The Life of Brian was rebroadcast on Saturday night, I watched it again for the umpteenth time and enjoyed it very much. I love the satire on left-sectarianism, because it's partly true but also in the spirit of the-only-thing-worse-than-being-talked-about-is-not-being-talked-about.
The trouble is LoB a millstone around our necks. A bit like Animal Farm and 1984, it is a work of fiction that's often taken as proving something in real life. Animal Farm doesn't prove that all attempts at socialism end in dictatorship. It is a work of fiction. If it proves anything it shows you shouldn't put pigs in charge of farms.
There are some who use the People's Front of Judea witticism as a form of alert. The left can and does involve itself in bitter, directionless faction fights; but doesn't every political persuasion? Isn't the Labour Party wracked by conflict between the Blairite and Brownite factions? Don't the Tories regularly tear themselves apart over the European Union issue? Aren't the BNP currently imploding?
But not every argument is a fruitless faction fight. Godwin's Law is invoked sometimes too often; occasionally the people we discuss are nazis. The same applies for the People's Front of Judea. Sometimes things have to be debated to a conclusion.

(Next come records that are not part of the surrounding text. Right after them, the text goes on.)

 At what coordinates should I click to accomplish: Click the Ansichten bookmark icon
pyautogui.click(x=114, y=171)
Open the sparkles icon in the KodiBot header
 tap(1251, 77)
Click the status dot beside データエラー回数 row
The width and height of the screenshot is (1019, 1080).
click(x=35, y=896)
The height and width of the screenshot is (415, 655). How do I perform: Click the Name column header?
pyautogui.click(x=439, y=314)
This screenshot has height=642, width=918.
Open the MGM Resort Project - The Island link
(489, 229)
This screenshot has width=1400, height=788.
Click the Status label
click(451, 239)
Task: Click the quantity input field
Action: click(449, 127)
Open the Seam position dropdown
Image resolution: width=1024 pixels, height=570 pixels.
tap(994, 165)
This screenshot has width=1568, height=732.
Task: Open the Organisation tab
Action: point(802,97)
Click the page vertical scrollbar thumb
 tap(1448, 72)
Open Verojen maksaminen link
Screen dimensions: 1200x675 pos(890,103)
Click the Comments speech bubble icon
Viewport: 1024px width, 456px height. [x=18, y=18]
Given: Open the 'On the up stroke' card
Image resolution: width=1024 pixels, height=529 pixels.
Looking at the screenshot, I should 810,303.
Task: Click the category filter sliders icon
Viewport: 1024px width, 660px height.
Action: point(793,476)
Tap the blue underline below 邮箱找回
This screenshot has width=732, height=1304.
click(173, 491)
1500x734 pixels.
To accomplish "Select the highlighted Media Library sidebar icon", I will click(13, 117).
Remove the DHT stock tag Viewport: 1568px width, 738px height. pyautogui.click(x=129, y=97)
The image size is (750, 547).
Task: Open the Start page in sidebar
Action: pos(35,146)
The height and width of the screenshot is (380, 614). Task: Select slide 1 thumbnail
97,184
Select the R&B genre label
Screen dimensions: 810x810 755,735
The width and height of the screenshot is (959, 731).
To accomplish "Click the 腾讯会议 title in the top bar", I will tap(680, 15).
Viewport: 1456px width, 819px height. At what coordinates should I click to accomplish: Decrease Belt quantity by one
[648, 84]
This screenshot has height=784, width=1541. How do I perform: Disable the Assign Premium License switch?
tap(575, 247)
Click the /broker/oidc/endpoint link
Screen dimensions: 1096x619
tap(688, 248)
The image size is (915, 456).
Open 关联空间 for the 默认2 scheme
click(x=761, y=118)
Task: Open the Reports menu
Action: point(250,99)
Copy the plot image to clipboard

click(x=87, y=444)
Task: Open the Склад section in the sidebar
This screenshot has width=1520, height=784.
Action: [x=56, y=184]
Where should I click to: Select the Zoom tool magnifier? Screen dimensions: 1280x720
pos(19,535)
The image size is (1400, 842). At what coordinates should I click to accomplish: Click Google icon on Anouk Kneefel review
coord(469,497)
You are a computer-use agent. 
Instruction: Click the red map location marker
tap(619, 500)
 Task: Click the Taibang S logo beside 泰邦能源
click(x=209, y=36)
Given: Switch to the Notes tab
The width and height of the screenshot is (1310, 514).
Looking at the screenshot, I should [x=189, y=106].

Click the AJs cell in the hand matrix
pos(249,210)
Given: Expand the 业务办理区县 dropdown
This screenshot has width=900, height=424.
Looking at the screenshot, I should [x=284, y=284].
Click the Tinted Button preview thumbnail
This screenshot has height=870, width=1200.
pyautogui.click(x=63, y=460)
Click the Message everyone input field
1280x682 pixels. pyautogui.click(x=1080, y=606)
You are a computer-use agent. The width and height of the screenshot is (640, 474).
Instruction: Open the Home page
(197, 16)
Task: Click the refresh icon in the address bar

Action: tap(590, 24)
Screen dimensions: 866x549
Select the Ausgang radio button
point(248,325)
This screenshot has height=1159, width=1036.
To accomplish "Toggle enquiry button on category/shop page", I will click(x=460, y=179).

But the Life of Brian is also a prime weapon in Red Baiting. It often shows the red baiter's paradox. Revolutionary socialists are at the same time both Students Waving Placards and a Sinister Worldwide Plot; but they can't be both, they have to be one or the other. Get it right, either the left is too fractious to ever get it together (Life of Brian) or it is full of brilliant, machiavellian schemers secretly bent on absolute power (Animal Farm).